An AP consists of 50 terms of which the 3rd term is 12 and the last term is 106. Find the 29th term.
64
Step 1: Recall the nth term formula of an AP.
For an arithmetic progression (AP), the nth term is given by:
\[a_n = a + (n - 1)d\]
where \(a\) is the first term and \(d\) is the common difference.
Step 2: Use the information about the 3rd term.
The 3rd term is 12, so:
\[a_3 = a + 2d = 12\]
This gives our first equation:
\[a + 2d = 12 \quad ...(1)\]
Step 3: Use the information about the 50th (last) term.
The AP has 50 terms and the last term is 106. So the 50th term is:
\[a_{50} = a + 49d = 106\]
This gives our second equation:
\[a + 49d = 106 \quad ...(2)\]
Step 4: Solve the two equations to find \(d\).

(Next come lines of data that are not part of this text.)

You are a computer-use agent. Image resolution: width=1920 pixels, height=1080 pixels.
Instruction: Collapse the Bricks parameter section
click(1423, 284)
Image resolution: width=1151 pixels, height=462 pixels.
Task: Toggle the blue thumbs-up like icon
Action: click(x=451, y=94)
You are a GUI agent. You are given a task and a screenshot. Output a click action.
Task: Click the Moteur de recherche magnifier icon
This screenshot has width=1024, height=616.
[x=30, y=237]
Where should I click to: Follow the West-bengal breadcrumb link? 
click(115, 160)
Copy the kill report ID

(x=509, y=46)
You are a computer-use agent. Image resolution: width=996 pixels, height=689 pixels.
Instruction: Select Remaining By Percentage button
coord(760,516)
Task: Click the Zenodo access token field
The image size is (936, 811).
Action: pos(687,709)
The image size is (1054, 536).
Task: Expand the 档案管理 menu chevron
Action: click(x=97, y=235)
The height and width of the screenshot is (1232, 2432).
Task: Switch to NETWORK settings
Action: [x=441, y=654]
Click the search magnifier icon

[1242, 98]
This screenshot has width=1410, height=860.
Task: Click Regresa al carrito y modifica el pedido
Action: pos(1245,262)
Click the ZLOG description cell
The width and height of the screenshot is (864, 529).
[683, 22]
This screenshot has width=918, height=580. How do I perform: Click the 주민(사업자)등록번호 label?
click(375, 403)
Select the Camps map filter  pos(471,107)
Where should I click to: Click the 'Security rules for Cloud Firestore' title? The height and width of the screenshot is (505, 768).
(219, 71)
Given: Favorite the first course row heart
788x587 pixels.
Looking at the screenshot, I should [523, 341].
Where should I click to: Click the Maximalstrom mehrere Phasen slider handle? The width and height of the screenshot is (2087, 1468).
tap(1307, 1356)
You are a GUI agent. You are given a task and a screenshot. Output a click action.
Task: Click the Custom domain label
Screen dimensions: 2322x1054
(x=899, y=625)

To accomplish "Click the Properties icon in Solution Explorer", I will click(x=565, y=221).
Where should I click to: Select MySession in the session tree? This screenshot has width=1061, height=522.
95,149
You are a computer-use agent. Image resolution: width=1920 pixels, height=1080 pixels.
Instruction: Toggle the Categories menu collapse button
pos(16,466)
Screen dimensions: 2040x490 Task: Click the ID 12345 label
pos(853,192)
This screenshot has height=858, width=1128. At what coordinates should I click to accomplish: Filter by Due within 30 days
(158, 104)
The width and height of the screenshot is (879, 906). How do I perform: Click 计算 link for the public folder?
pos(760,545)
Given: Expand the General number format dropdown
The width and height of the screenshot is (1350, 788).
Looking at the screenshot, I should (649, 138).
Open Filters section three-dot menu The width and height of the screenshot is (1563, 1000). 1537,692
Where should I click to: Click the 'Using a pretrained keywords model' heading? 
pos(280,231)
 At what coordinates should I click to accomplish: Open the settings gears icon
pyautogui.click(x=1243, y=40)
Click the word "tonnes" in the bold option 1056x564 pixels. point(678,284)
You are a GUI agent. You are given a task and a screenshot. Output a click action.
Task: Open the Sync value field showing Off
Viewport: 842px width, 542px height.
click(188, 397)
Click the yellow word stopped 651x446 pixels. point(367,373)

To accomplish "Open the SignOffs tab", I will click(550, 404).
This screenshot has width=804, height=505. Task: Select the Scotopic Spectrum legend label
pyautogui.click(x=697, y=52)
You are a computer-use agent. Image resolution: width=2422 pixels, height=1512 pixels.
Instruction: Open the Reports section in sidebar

Subtract equation (1) from equation (2):
\[(a + 49d) - (a + 2d) = 106 - 12\]
\[a + 49d - a - 2d = 94\]
\[47d = 94\]
So,
\[d = \dfrac{94}{47} = 2\]
Step 5: Find the first term \(a\).
Substitute \(d = 2\) into equation (1):
\[a + 2d = 12\]
\[a + 2(2) = 12\]
\[a + 4 = 12\]
\[a = 12 - 4 = 8\]
Step 6: Find the 29th term.
Use the nth term formula with \(n = 29\):
\[a_{29} = a + (29 - 1)d = a + 28d\]
Substitute \(a = 8\) and \(d = 2\):
\[a_{29} = 8 + 28 \times 2\]
\[a_{29} = 8 + 56 = 64\]
Conclusion: The 29th term of the AP is 64.